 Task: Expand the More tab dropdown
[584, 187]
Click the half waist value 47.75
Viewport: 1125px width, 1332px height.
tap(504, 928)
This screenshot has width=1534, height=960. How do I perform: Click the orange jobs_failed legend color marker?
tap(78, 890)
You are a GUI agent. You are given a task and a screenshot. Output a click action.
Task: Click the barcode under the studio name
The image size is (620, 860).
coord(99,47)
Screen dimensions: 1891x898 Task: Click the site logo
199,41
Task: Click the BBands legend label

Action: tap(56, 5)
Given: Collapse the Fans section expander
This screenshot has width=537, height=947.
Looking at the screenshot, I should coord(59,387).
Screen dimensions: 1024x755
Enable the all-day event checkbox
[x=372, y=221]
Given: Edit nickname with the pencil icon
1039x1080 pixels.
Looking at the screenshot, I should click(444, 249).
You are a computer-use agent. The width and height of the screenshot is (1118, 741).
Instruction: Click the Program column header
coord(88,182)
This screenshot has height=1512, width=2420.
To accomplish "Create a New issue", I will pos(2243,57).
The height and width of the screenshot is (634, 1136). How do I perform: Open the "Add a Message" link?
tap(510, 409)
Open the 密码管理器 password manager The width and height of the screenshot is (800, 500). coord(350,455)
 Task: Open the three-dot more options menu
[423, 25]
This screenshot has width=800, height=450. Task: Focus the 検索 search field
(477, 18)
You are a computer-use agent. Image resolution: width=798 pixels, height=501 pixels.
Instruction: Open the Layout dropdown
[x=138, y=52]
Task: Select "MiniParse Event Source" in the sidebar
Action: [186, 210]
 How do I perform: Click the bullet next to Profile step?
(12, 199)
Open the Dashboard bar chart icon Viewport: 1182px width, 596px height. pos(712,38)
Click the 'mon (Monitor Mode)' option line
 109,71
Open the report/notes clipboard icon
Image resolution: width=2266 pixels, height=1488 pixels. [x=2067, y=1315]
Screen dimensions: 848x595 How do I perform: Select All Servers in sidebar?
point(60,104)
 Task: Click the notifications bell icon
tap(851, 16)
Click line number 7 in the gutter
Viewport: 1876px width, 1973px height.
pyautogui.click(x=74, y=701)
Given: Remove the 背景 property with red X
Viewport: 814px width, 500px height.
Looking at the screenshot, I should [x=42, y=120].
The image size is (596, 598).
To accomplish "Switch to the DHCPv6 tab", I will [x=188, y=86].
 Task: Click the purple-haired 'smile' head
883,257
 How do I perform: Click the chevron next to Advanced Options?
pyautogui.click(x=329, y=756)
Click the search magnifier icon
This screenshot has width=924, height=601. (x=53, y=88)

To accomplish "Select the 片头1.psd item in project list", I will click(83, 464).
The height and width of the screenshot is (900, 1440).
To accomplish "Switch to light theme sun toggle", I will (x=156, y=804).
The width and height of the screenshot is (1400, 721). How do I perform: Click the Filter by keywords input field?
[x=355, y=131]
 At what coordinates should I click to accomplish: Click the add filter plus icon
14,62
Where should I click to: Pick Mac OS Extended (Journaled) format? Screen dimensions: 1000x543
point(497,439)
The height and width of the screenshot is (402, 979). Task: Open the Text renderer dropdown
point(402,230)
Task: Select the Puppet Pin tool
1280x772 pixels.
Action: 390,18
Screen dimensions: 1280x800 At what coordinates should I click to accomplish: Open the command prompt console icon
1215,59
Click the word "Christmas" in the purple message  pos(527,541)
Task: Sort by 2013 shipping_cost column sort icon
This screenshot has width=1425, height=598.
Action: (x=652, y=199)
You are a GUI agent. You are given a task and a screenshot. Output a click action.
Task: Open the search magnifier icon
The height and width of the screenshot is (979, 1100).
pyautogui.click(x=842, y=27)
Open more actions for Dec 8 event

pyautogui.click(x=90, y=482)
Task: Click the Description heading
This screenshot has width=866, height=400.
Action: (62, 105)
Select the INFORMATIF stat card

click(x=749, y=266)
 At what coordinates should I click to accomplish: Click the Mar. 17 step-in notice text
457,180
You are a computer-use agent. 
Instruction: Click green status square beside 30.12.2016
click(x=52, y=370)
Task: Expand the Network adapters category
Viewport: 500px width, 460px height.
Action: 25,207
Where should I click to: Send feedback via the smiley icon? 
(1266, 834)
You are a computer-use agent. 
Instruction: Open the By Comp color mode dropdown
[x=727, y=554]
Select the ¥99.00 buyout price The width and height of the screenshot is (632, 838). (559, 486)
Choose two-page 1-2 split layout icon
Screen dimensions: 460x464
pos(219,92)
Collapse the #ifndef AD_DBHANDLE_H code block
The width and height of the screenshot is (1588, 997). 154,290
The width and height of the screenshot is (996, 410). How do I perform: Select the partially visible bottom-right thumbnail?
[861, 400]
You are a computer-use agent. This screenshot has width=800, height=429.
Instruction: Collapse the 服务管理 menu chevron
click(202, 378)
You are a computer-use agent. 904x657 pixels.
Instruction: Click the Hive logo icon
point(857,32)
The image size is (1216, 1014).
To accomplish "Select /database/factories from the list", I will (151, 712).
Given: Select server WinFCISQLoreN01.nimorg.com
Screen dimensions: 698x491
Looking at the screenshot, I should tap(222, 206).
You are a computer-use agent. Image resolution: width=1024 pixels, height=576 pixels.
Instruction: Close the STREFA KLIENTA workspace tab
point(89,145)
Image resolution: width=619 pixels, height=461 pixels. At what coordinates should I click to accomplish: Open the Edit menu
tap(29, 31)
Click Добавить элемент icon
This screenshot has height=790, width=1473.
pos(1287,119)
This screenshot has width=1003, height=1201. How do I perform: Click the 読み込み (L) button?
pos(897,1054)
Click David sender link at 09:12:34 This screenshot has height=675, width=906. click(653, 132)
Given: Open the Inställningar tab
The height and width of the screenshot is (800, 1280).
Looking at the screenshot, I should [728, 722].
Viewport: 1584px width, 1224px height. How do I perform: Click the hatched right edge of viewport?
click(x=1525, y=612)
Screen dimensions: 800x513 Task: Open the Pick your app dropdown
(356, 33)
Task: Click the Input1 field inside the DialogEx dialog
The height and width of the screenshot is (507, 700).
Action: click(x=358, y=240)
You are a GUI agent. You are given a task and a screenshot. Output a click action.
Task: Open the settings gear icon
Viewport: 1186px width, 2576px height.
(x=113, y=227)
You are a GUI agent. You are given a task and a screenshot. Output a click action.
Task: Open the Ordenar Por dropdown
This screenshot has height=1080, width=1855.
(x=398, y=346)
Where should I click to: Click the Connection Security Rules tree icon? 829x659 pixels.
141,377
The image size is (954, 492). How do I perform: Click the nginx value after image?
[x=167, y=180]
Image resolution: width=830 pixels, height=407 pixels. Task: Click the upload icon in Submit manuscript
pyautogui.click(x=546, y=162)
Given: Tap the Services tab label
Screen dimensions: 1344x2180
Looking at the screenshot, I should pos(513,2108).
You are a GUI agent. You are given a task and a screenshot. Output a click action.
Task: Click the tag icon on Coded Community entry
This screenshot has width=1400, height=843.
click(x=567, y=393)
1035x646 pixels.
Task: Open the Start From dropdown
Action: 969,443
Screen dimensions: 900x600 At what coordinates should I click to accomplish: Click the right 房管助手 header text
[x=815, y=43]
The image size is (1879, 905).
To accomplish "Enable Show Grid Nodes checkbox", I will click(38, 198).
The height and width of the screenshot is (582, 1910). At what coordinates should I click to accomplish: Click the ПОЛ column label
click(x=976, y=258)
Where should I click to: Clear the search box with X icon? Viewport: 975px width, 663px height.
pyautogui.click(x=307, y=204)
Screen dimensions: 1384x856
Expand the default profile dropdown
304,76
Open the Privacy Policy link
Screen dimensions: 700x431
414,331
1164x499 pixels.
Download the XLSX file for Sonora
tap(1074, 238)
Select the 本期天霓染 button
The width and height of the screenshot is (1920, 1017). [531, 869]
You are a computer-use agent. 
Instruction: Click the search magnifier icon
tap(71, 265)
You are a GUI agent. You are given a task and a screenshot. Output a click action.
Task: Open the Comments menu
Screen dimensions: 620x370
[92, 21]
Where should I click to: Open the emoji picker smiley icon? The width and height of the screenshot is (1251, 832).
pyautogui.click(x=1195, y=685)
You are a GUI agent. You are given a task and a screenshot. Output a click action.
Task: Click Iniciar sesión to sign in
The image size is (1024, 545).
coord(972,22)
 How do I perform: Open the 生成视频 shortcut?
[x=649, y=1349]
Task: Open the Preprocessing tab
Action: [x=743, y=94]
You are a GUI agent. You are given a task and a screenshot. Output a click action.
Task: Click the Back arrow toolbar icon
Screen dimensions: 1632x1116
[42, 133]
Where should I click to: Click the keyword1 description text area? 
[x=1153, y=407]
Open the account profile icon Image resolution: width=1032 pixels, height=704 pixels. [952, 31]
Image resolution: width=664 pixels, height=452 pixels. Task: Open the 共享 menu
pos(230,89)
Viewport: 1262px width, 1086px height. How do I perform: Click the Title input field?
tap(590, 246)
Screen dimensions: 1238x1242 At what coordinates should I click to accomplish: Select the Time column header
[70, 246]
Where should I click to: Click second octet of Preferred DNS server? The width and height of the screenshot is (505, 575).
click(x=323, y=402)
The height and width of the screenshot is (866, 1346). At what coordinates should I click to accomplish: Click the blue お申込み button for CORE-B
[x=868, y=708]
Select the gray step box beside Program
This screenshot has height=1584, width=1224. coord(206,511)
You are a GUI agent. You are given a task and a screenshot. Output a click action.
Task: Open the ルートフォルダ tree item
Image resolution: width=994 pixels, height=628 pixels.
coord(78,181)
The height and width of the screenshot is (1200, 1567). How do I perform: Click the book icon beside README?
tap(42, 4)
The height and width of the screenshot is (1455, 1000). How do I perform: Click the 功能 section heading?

> Directions for this task: The lines to reproduce run from the one that contains "Screen dimensions: 1632x1116" through the last line above; copy them exactly.

> Task response:
Screen dimensions: 1632x1116
[42, 133]
Where should I click to: Click the keyword1 description text area? 
[x=1153, y=407]
Open the account profile icon Image resolution: width=1032 pixels, height=704 pixels. [952, 31]
Image resolution: width=664 pixels, height=452 pixels. Task: Open the 共享 menu
pos(230,89)
Viewport: 1262px width, 1086px height. How do I perform: Click the Title input field?
tap(590, 246)
Screen dimensions: 1238x1242 At what coordinates should I click to accomplish: Select the Time column header
[70, 246]
Where should I click to: Click second octet of Preferred DNS server? The width and height of the screenshot is (505, 575).
click(x=323, y=402)
The height and width of the screenshot is (866, 1346). At what coordinates should I click to accomplish: Click the blue お申込み button for CORE-B
[x=868, y=708]
Select the gray step box beside Program
This screenshot has height=1584, width=1224. coord(206,511)
You are a GUI agent. You are given a task and a screenshot. Output a click action.
Task: Open the ルートフォルダ tree item
Image resolution: width=994 pixels, height=628 pixels.
coord(78,181)
The height and width of the screenshot is (1200, 1567). How do I perform: Click the book icon beside README?
tap(42, 4)
The height and width of the screenshot is (1455, 1000). How do I perform: Click the 功能 section heading?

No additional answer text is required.